Pillar 1: securing net zero
- Implement the International Sustainability Standards Board (ISSB) standards as soon as they are published. The UK should aim for 2024-25 as the first sustainability reporting cycle for companies in scope, encouraging companies to apply the ISSB's standards voluntarily in 2023-24. This will build on Taskforce for Climate-Related Financial Disclosures (TCFD) initiatives.
- Make the UK Transition Plan Taskforce (TPT) standards mandatory for both listed and private firms, once more developed, to ensure comparable disclosure standards across the economy.
- Update the UK Stewardship Code for institutional investors as part of its review at the end of 2023 to explicitly reflect the need to take sustainability and the transition into account.

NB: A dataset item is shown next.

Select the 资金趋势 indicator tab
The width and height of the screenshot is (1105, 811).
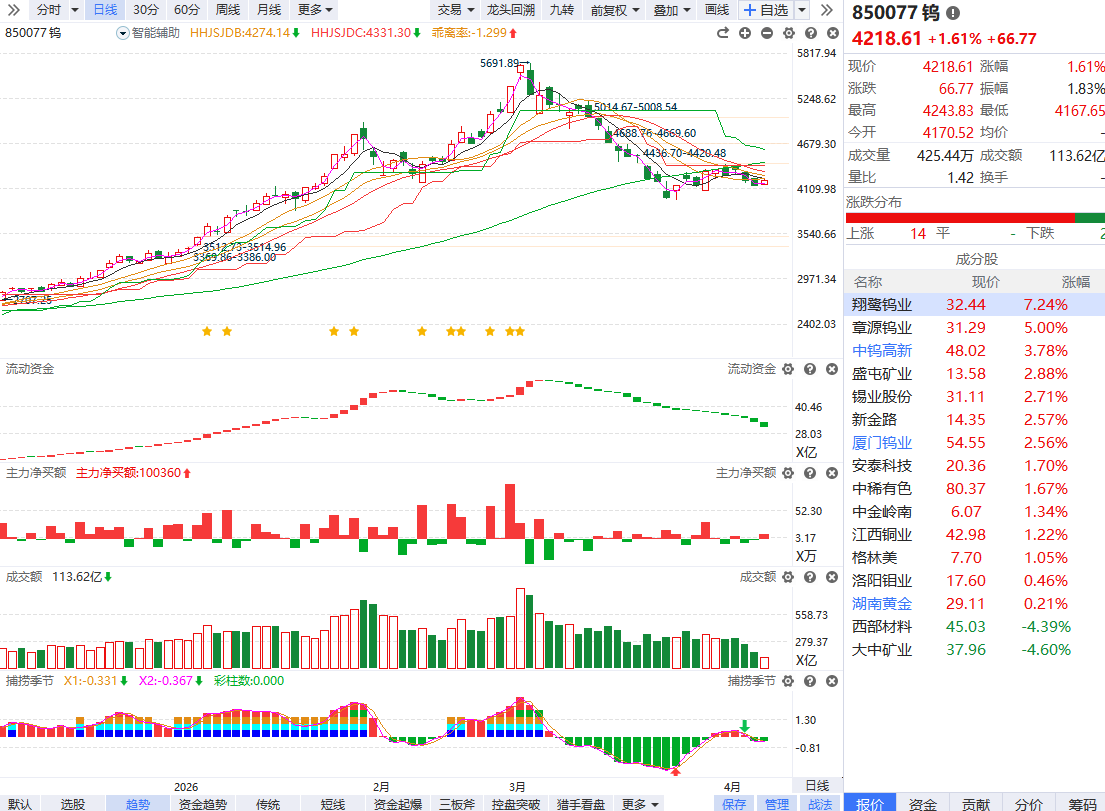coord(202,804)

- Consider the appropriateness of a transition taxonomy (alongside a UK green taxonomy) that is simple and proportionate.
Pillar 3: net zero and the economy
- Review how the UK can become the most competitive financial centre for green and transition listings, capital raising and project financing. The government and FCA should take the opportunity of the ongoing reform of the prospectus and listing regimes to review the rules to encourage integrity and growth in the market for green finance instruments, with the aim of supporting the net zero transition. This should include working with issuers, their advisers and market participants such as exchanges and venues (including the role of the London Stock Exchange).
- In updating the Green Finance Strategy in 2023, set out a clear, robust and ambitious approach to disclosure, standard setting, and scaling up green finance. This should set out how the government will meet the existing commitments to implement Sustainable Disclosure Requirements across the economy.
Pillar 6: net zero and the future
The report discusses standards for voluntary carbon markets.
What next?
The majority of the above recommendations will not come as a surprise to UK corporates, and indeed a number of them are already being progressed. The recommendations highlight that, if implemented by the government, private as well as listed companies will have to navigate an increasing amount of government policy and regulation in terms of ESG and climate-related reporting.